■ Excerpted passage
FIG. 4 shows a block diagram for an example comparator-based overshoot dampening circuit 400 in a voltage regulator. The overshoot dampening circuit 400 utilize two comparators that continually monitor for two respective fault conditions in place of current and voltage feedback loops. The outputs of the two comparators are logically OR'd together, allowing the circuit to respond appropriately if either of the fault conditions is detected. The first comparator compares VDD to a reference dropout voltage, and the second comparator compares VDD to VOUT.

A first offset voltage circuit VOS1 474 has an input coupled to VDD 402 and an output coupled to a first input of comparator 1 480. A second input of comparator 1 480 is coupled to a reference voltage terminal 404. A second offset voltage circuit VOS2 476 has an input coupled to VDD 402 and an output coupled to a first input of comparator 2 482. A second input of comparator 2 482 is coupled to an output voltage terminal VOUT 460. The output of comparator 1 480 is coupled to a first input of OR gate 484. The output of comparator 2 482 is coupled to a second input of OR gate 484.

■ Collected material
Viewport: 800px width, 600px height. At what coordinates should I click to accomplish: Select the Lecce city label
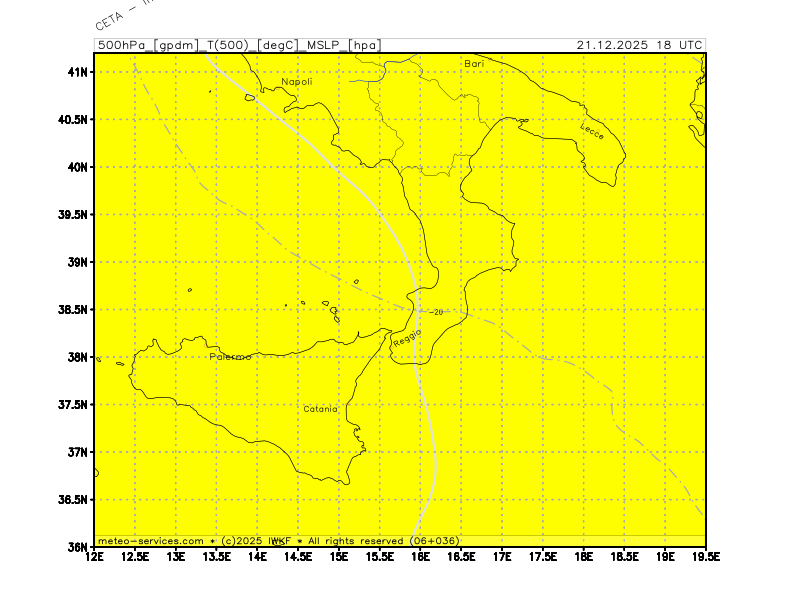click(x=592, y=129)
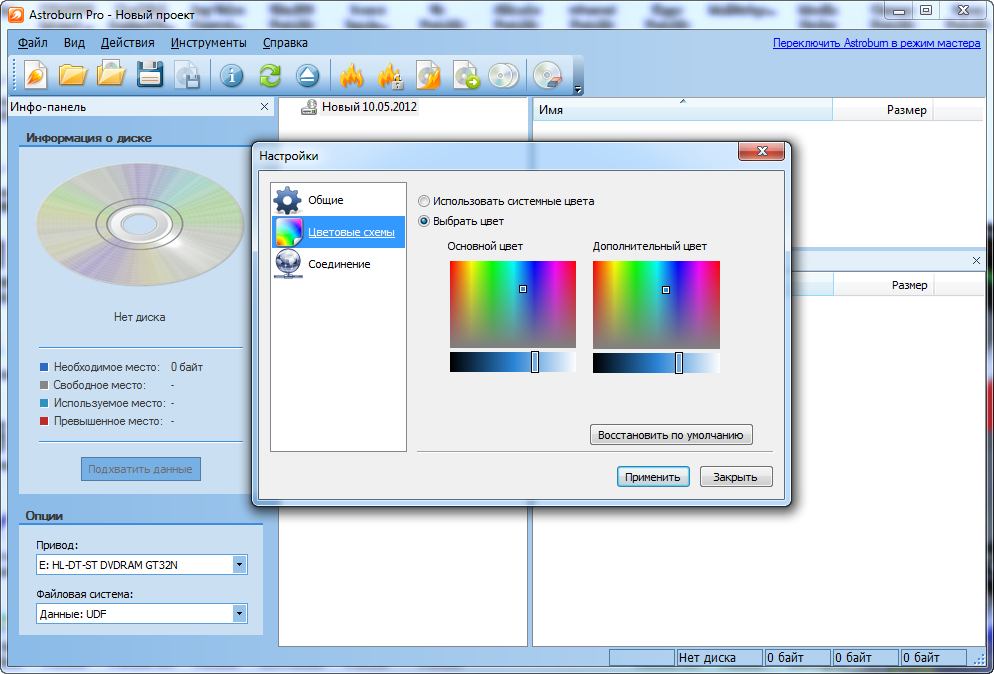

■ Task brief
In the voltage regulator passage, what is coupled to each input of comparator 1 480 and comparator 2 482?

■ Result for this task
Comparator 1 480: its first input is coupled to the output of the first offset voltage circuit VOS1 474, and its second input is coupled to the reference voltage terminal 404.
Comparator 2 482: its first input is coupled to the output of the second offset voltage circuit VOS2 476, and its second input is coupled to the output voltage terminal VOUT 460.